Selected extract -
════════════════════
# Why is CaCl2 better than CaCO3 ?



## kekon (Aug 1, 2005)

Is it only because CaCl2 dissolves better in the water than CaCO3 ? (CaSO4 is recommended together with CaCl2 but it dissolves hard in the water, similarily as CaCO3). Viewing all the threads about preparing RO water I came to the conlusion that the following "set" is a good thing to mineralize RO water:

CaCl2, CaSO4, MgSO4, NaHCO3.

As far as I know CaCl2 and CaSO4 should be mixed in 4:1 ratio but I couldn't find how much NaHCO3 should be added.


----------



## cS (Jan 27, 2004)

kekon said:


> (CaSO4 is recommended together with CaCl2 but it dissolves hard in the water, similarily as CaCO3)


You're probably confusing CaSO4 with MgSO4. 

CaCl2 and MgSO4 are recommended to be used together to increase GH (the measure of Ca & Mg). CaCl2 is preferred over CaCO3 and CaSO4 because CaCl2 dissolves in water very easily.

The 4:1 *Ca:Mg* ratio is quoted often but I wouldn't give it much thought because the Ca & Mg content of natural water vary greatly. Just add equal amounts of Ca & Mg to bring the GH >=3 degrees and your plants would be just fine.

NaHCO3 (baking soda) is used to increase KH. 1 teaspoon (6 gram) per 50 liters of water will increase the KH by 4 degrees.


----------



## Salt (Apr 5, 2005)
════════════════════
Given request A - Quote the passage of the thread on calcium chloride versus calcium carbonate that begins with the words "## cS (Jan 27, 2004)" and ends with "be just fine.".
Given request B - In the records, print the lines from the one containing "has height=960, width=540." through the one containing "center [835, 143].", both included.

Data for this exercise -
════════════════════
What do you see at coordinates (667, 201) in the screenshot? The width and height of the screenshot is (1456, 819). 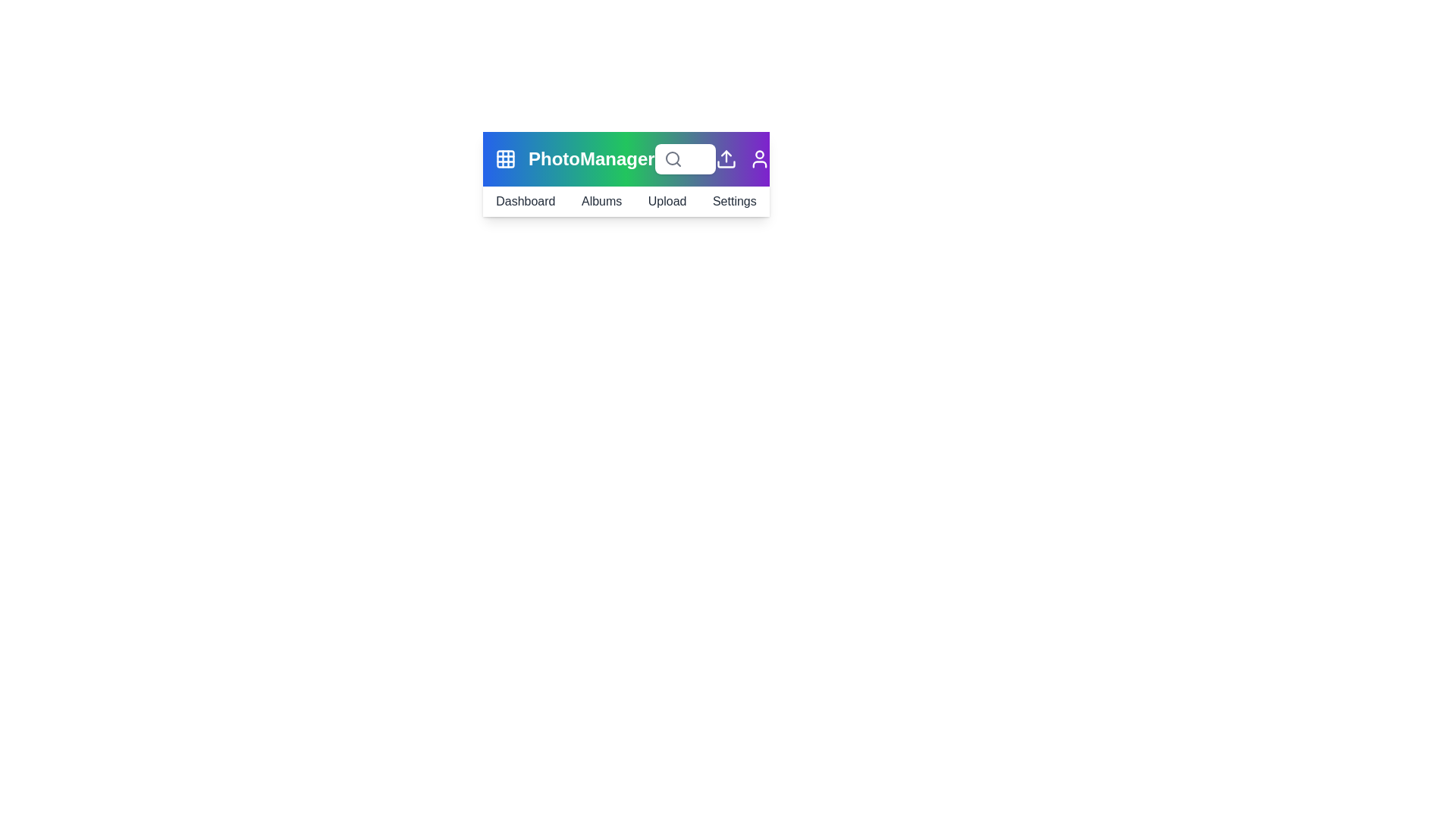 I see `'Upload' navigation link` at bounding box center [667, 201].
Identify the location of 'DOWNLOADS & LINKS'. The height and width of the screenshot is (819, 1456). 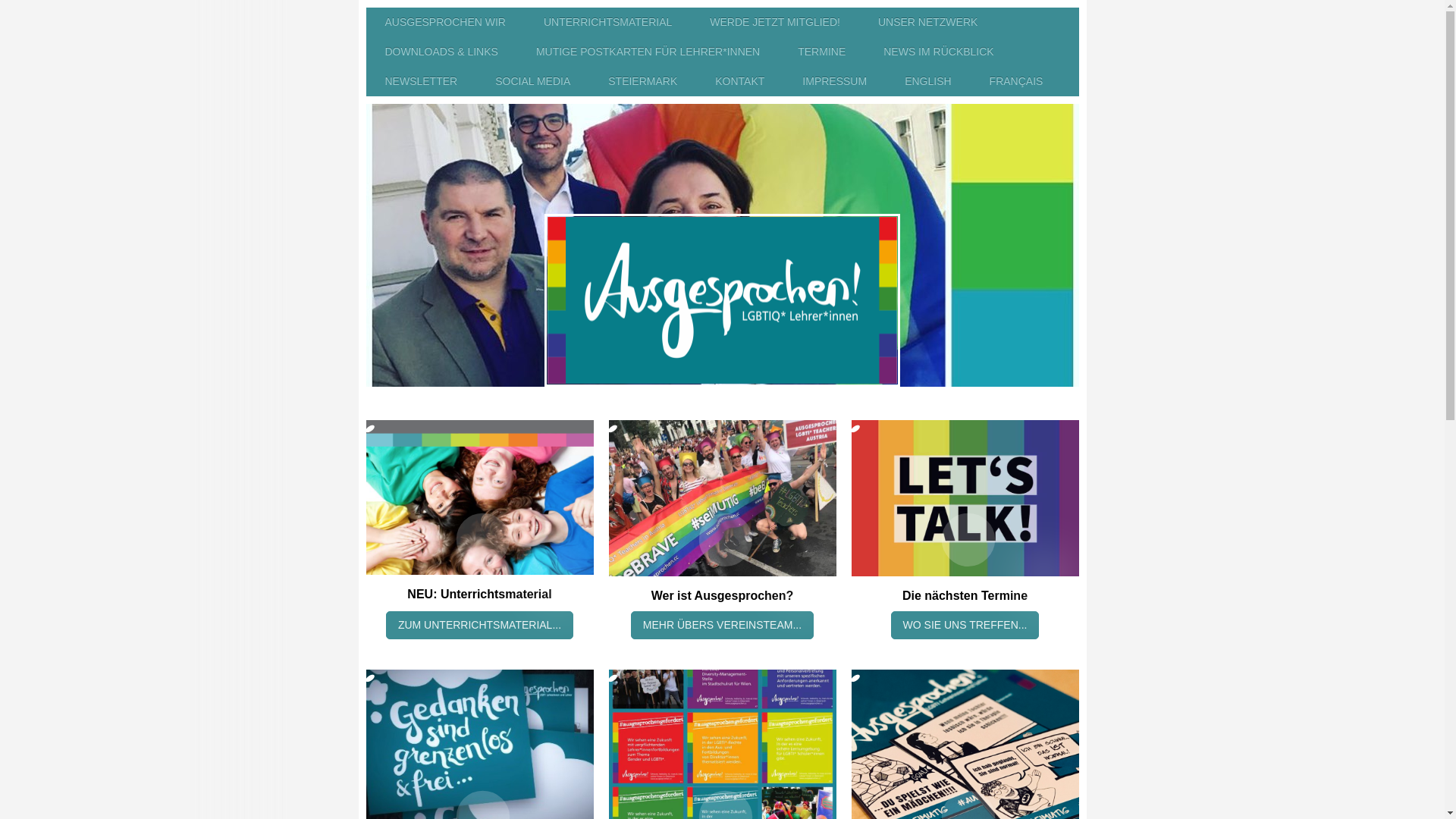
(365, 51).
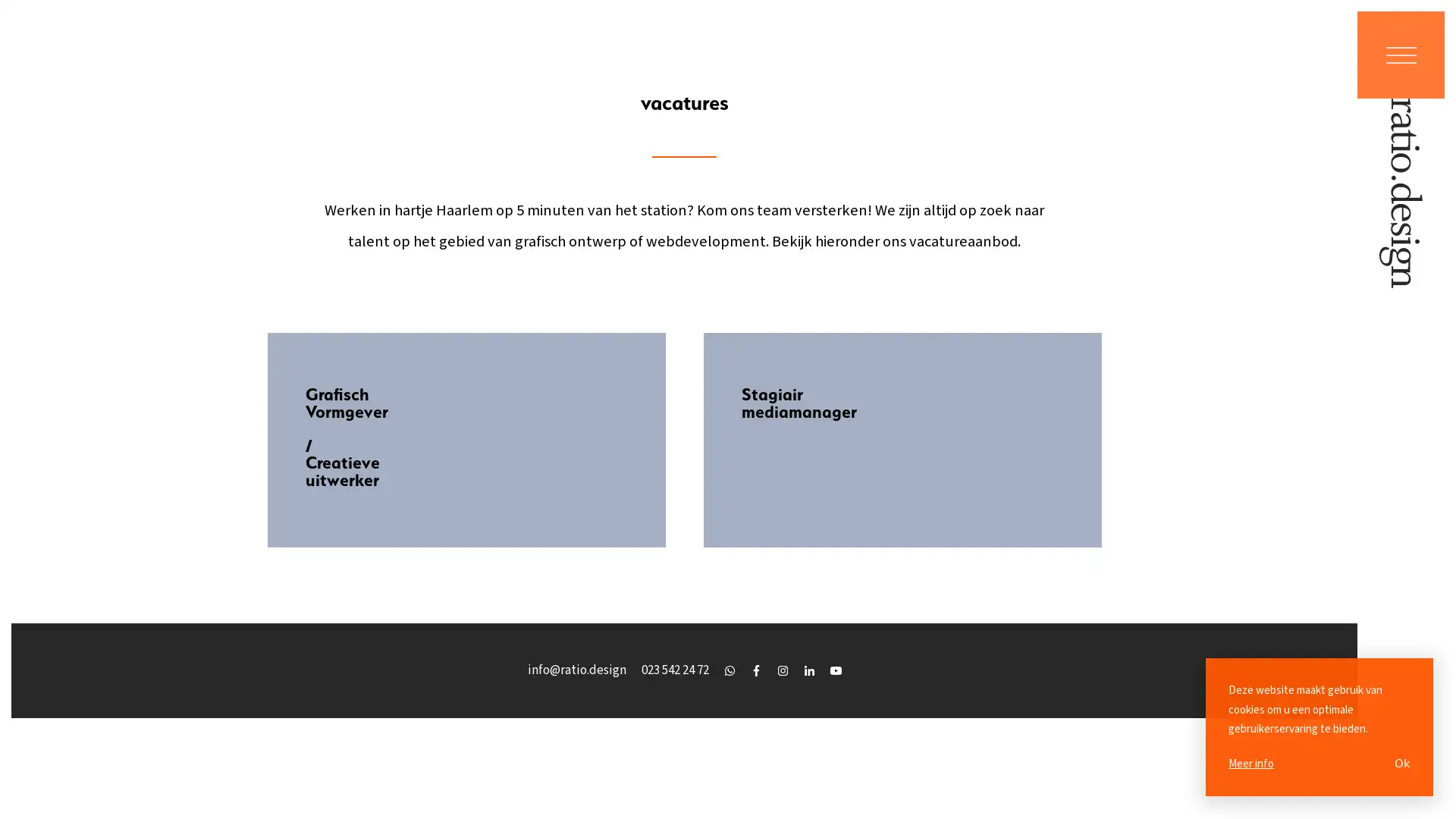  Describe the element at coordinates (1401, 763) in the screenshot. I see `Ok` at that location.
════════════════════
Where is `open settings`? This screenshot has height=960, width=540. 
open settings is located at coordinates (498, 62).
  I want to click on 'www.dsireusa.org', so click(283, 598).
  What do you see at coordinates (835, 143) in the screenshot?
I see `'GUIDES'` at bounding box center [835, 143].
════════════════════
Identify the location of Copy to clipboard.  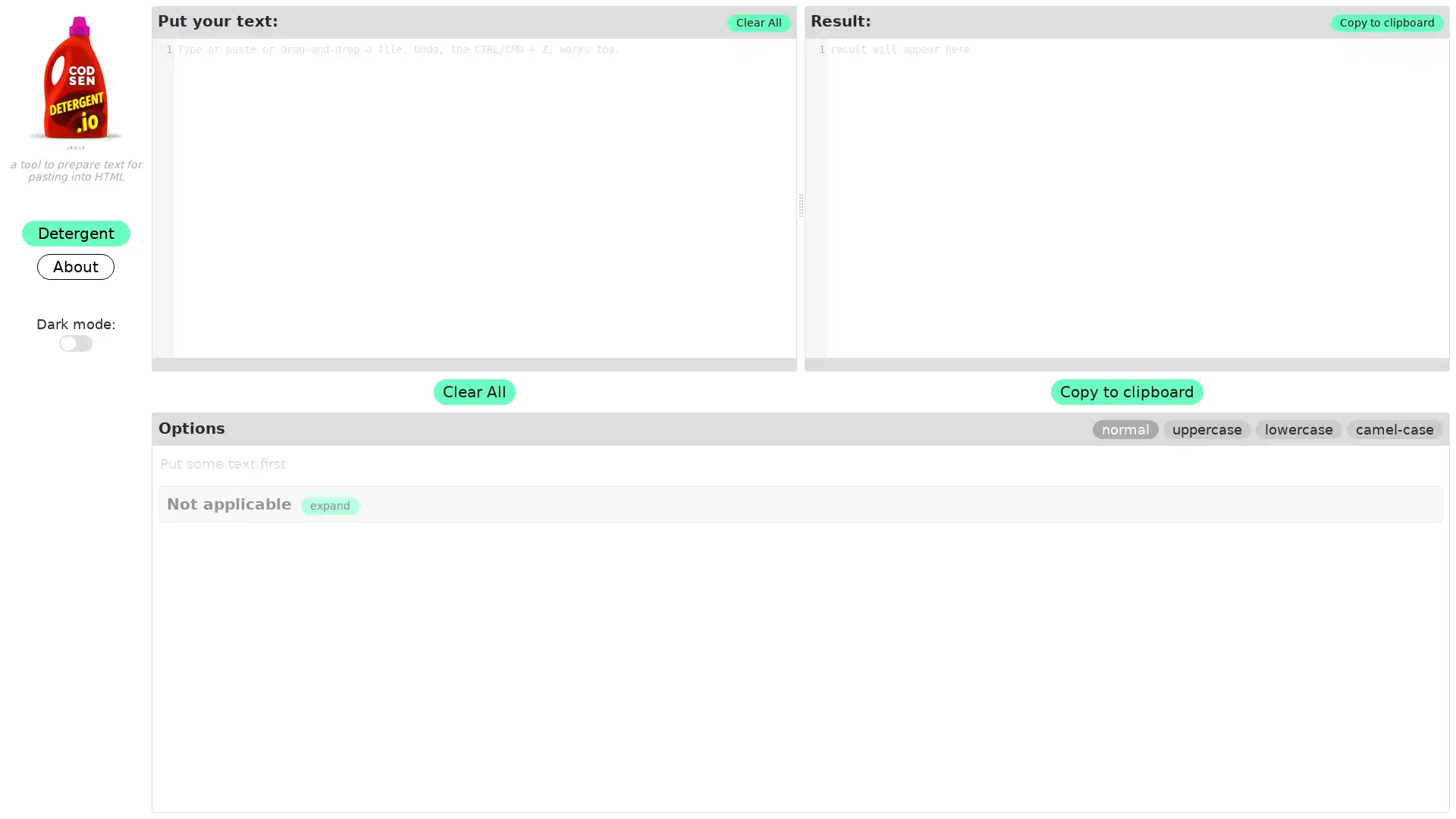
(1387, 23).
════════════════════
Task solution A -
## cS (Jan 27, 2004)

kekon said:


> (CaSO4 is recommended together with CaCl2 but it dissolves hard in the water, similarily as CaCO3)


You're probably confusing CaSO4 with MgSO4. 

CaCl2 and MgSO4 are recommended to be used together to increase GH (the measure of Ca & Mg). CaCl2 is preferred over CaCO3 and CaSO4 because CaCl2 dissolves in water very easily.

The 4:1 *Ca:Mg* ratio is quoted often but I wouldn't give it much thought because the Ca & Mg content of natural water vary greatly. Just add equal amounts of Ca & Mg to bring the GH >=3 degrees and your plants would be just fine.

Task solution B -
Where is `open settings`? This screenshot has height=960, width=540. 
open settings is located at coordinates (498, 62).
  I want to click on 'www.dsireusa.org', so click(283, 598).
  What do you see at coordinates (835, 143) in the screenshot?
I see `'GUIDES'` at bounding box center [835, 143].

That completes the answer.